- Supreme Court of the United States

Decided May 29, 2012
- Full case name: RadLAX Gateway Hotel, LLC v. Amalgamated Bank
- Citations: 566 U.S. 639 (more)

Holding
- A Chapter 11 cramdown plan may not be confirmed if it provides for the sale of collateral free and clear of a bank's lien but does not permit the bank to credit-bid at the sale.

Court membership
- Chief Justice John Roberts Associate Justices Antonin Scalia · Anthony Kennedy Clarence Thomas · Ruth Bader Ginsburg Stephen Breyer · Samuel Alito Sonia Sotomayor · Elena Kagan

Case opinion
- Majority: Scalia, joined by unanimous
- Kennedy took no part in the consideration or decision of the case.
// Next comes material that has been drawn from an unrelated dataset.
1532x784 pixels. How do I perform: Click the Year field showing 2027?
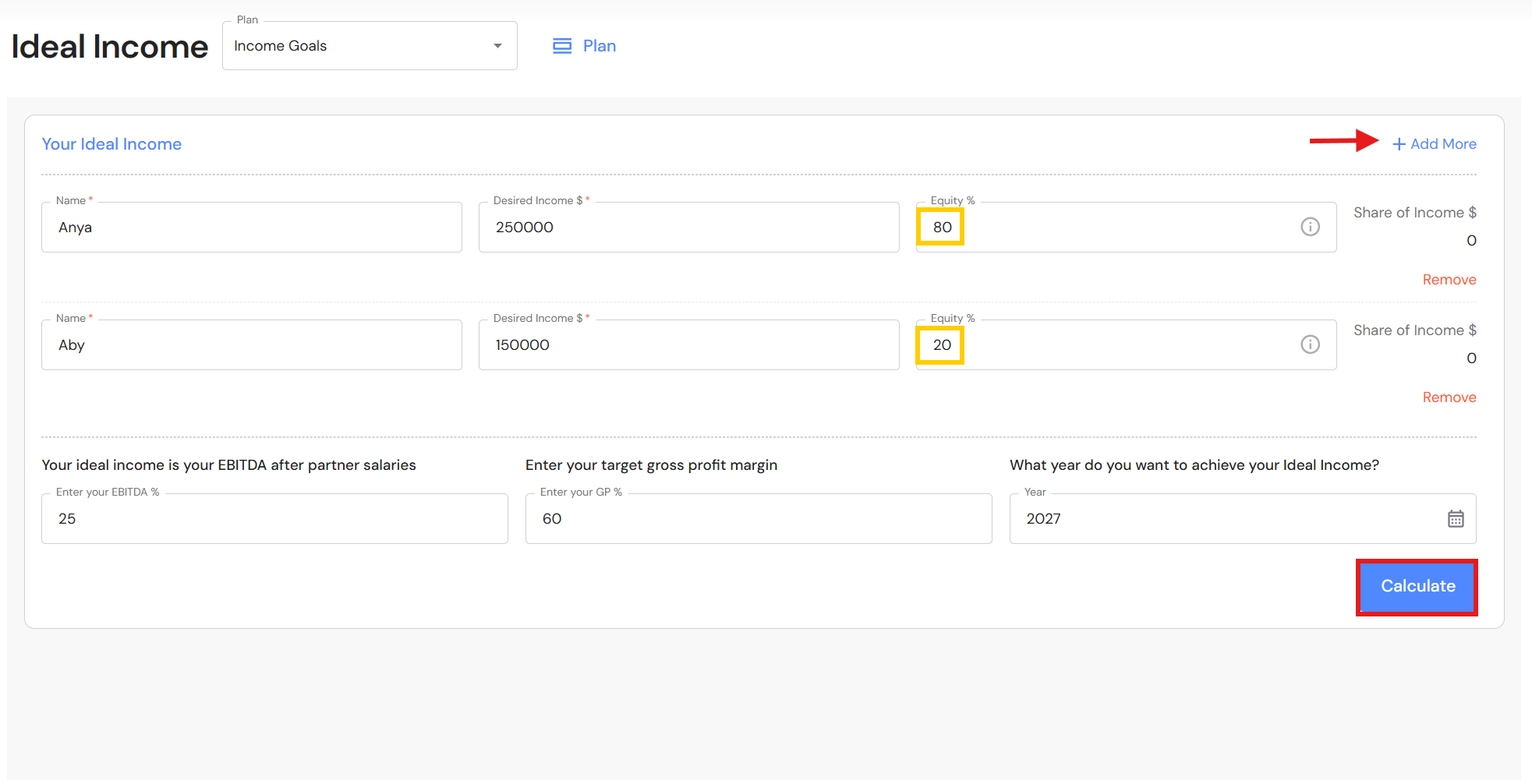(x=1224, y=519)
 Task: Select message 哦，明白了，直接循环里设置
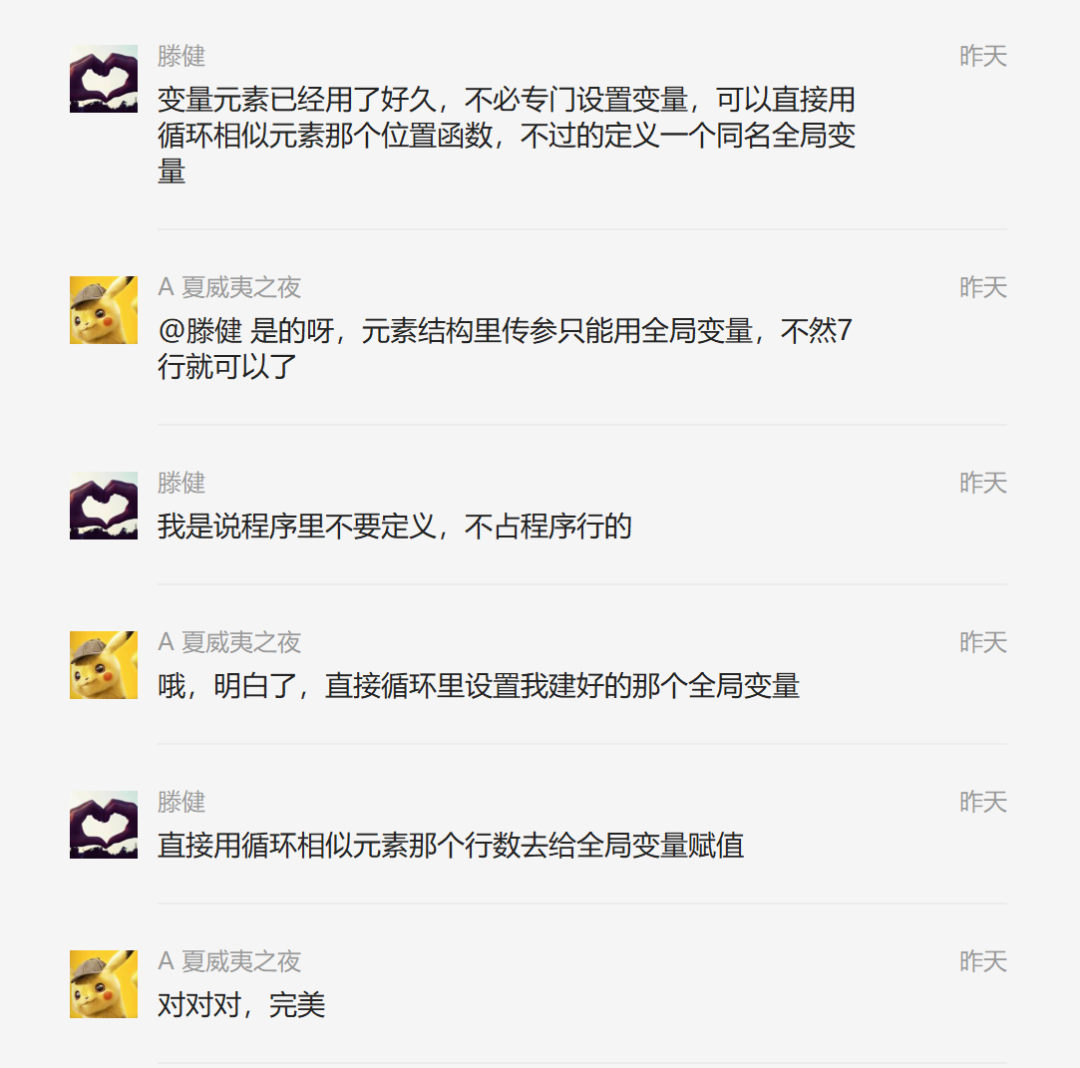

= RadLAX Gateway Hotel, LLC v. Amalgamated Bank =

RadLAX Gateway Hotel, LLC v. Amalgamated Bank, , was a United States Supreme Court case in which the court held that a Chapter 11 cramdown plan may not be confirmed if it provides for the sale of collateral free and clear of a bank's lien but does not permit the bank to credit-bid at the sale.

==Background==

To finance the purchase of a commercial property and associated renovation and construction costs, debtors including RadLAX Gateway Hotel obtained a secured loan from an investment fund, for which Amalgamated Bank (Bank) serves as trustee. The debtors ultimately became insolvent, and sought relief under Chapter 11 of the Bankruptcy Code. Pursuant to 11 U. S. C. §1129(b)(2)(A), the debtors sought to confirm a "cramdown" bankruptcy plan over the Bank's objection. That plan proposed selling substantially all of the debtors' property at an auction, and using the sale proceeds to repay the Bank. Under the debtors' proposed auction procedures, the Bank would not be permitted to bid for the property using the debt it is owed to offset the purchase price, a practice known as "credit-bidding." The Bankruptcy Court denied the debtors' request, concluding that the auction procedures did not comply with §1129(b)(2)(A)'s requirements for cramdown plans. The Seventh Circuit Court of Appeals affirmed, holding that §1129(b)(2)(A) does not permit debtors to sell an encumbered asset free and clear of a lien without permitting the lienholder to credit-bid.

==Opinion of the court==

The Supreme Court issued an opinion on May 29, 2012.